On 06 Apr 2011, at 2:53 AM, Pablo Castro wrote:

> The goal of IndexedDB has always been to enable things like RelationalDB and 
> CouchDB to be built on top, while maintaining a reasonable level of 
> functionality for those that wanted to use it directly. I really like the 
> idea of thinking of RelationalDB as something that's built as a library on 
> top of IndexedDB. Are there specific tweaks we can make to IndexedDB so it 
> can be a good lower-layer for RelationalDB, such that RelationalDB could be 
> built as a pure JavaScript library?
> 
> Thanks
> -pablo

1. Treat object values as opaque (necessary to avoid 
deserialization/serialization overhead, this is mandatory for storing anything 
over 50,000 objects on a device like an iPad or iPhone).
2. Enable indices to be modified at time of putting/deleting objects (index 
references provided by application at time of putObject/deleteObject call).
3. Provide a simpler, more powerful locking mechanism, opaque to IndexedDB, to 
provide finer-grained application-specific locking (i.e. have we just entered 
into a sync process with the master database).
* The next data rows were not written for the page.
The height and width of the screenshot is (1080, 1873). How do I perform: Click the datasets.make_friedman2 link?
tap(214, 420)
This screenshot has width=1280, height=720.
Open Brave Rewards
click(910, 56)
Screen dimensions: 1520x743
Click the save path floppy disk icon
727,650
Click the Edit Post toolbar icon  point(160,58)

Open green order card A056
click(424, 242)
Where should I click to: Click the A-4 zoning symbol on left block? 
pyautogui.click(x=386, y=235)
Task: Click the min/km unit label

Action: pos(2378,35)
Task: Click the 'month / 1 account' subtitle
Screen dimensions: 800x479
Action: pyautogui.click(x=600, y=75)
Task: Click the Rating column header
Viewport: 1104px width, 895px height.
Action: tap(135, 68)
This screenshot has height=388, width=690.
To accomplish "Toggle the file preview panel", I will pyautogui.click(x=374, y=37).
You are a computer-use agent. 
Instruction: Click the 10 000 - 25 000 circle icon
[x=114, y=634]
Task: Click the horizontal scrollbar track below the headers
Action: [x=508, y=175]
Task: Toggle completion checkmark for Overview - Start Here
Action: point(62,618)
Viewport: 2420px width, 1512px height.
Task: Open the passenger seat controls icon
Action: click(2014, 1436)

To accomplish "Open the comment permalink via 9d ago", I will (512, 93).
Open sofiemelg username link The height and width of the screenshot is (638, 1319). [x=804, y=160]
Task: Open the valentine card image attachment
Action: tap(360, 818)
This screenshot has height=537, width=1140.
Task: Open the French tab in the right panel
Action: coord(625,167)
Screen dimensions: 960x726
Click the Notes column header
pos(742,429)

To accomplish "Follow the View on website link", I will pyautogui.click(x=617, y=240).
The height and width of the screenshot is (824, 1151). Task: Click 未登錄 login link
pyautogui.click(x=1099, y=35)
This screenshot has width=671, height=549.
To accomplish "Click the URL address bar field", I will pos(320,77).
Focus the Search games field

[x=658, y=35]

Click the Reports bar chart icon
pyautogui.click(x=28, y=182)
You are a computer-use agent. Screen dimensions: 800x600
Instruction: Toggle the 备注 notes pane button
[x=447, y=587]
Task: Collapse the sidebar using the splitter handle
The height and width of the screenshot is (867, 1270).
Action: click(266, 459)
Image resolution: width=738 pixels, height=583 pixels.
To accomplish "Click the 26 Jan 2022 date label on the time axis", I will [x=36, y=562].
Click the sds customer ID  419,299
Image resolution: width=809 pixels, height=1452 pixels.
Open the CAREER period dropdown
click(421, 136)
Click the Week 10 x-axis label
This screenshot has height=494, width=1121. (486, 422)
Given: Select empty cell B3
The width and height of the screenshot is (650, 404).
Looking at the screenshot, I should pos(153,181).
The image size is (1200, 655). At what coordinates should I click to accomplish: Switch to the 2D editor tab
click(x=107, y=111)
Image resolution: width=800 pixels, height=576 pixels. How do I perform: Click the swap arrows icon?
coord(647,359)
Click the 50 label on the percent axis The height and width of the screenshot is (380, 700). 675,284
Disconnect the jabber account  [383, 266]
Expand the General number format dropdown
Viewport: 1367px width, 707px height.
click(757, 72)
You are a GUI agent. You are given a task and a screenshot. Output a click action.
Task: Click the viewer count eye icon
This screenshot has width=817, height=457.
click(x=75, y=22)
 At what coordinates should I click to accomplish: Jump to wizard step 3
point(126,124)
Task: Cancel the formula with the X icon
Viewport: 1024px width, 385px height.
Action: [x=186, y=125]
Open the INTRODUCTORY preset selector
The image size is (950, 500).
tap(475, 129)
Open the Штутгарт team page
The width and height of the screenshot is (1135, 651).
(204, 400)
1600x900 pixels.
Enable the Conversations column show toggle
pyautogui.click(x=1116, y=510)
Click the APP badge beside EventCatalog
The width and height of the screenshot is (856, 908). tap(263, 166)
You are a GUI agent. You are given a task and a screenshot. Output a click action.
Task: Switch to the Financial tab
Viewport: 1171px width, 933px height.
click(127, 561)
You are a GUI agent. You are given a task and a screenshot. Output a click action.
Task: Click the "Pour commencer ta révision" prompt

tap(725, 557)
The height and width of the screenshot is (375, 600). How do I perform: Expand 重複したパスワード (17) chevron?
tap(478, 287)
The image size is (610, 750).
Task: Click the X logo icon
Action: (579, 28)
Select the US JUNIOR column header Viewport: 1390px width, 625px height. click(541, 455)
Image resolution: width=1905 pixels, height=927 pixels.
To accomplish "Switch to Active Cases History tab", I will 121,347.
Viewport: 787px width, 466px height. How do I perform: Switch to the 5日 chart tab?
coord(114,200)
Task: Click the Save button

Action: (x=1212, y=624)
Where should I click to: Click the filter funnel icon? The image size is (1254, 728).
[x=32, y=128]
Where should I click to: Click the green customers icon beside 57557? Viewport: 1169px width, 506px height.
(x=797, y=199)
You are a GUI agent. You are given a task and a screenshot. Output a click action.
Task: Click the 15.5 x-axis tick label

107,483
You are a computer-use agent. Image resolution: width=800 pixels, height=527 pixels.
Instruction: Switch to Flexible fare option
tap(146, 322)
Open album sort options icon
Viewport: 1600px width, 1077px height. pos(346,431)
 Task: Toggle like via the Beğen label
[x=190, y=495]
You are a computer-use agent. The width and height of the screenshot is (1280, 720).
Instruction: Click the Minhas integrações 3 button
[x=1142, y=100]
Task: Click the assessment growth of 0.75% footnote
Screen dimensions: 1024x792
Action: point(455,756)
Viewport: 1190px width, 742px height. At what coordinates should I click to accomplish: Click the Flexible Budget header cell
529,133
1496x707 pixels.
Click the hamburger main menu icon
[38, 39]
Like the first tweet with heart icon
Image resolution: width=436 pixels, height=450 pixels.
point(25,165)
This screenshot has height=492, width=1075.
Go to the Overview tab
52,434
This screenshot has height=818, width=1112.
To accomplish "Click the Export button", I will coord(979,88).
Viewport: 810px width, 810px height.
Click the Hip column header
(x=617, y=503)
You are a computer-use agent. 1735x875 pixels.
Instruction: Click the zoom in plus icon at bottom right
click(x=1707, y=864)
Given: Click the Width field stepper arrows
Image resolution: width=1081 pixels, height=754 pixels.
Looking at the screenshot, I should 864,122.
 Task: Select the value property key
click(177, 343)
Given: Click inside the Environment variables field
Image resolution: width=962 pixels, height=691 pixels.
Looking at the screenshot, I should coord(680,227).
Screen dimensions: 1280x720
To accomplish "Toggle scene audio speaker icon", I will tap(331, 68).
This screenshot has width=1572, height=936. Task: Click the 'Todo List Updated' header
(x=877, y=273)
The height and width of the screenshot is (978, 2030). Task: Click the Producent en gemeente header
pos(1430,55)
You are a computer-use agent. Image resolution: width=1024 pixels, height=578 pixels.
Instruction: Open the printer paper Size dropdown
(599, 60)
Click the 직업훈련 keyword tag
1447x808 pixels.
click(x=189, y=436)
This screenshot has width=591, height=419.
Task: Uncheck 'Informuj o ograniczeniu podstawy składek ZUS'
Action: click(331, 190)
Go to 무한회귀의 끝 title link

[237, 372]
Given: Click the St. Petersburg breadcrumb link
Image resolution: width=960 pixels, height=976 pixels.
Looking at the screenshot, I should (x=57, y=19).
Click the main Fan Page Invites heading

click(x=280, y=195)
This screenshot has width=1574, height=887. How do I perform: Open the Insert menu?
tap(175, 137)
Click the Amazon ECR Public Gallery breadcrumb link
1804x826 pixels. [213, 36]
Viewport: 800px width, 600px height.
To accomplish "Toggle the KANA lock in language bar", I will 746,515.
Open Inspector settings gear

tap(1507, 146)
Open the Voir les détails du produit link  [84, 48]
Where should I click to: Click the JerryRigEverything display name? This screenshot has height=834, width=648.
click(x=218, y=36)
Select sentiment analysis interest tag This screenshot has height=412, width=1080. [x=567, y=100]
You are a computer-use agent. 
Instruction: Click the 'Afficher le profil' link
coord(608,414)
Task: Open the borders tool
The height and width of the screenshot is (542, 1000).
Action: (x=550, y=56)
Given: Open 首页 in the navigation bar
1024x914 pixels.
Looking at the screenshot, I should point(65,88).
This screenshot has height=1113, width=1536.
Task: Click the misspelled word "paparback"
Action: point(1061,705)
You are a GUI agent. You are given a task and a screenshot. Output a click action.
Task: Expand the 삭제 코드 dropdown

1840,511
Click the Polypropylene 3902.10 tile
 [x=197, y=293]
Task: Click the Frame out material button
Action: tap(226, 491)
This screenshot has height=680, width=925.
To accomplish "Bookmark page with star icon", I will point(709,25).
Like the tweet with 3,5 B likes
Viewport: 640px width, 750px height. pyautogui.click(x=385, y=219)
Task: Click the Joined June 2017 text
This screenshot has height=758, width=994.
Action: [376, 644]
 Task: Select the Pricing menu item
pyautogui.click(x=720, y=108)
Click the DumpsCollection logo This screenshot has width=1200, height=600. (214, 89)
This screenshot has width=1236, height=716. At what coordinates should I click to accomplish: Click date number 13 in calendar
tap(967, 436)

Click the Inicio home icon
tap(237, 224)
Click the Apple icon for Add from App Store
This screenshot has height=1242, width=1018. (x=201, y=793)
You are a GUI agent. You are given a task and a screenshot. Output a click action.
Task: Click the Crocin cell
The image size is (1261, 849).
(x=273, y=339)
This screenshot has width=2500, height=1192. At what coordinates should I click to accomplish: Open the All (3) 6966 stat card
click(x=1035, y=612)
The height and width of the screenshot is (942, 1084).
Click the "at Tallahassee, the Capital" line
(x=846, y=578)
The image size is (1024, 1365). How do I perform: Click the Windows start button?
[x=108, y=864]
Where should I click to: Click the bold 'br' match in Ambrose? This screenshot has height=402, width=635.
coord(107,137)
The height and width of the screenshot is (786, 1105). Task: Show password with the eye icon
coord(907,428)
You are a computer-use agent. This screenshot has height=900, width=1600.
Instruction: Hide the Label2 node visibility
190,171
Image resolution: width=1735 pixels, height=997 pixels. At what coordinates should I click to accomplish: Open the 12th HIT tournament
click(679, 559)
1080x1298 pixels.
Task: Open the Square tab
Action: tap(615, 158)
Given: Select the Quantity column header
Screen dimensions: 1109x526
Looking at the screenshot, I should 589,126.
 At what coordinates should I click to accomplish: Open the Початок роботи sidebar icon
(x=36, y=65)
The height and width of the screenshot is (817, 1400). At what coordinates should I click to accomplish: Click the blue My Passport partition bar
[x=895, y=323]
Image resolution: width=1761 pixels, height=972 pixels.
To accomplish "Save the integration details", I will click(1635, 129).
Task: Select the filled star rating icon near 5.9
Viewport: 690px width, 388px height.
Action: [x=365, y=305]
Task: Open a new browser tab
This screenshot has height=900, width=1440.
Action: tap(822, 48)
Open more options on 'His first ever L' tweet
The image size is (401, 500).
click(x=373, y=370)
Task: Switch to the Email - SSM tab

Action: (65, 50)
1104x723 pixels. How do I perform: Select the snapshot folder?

If I may say so, it does seem odd that some would advocate the difficulties of 
speccing merely the interface of something like SQLite, and then advise others 
to suggest re-implementing it entirely. If there was a specific BTree API in 
the browser and a powerful asynchronous sLocalStorage mechanism this might be 
something for the brave, but IndexedDB is a little too tightly coupled to it's 
own interface agenda at the moment to make this goal possible.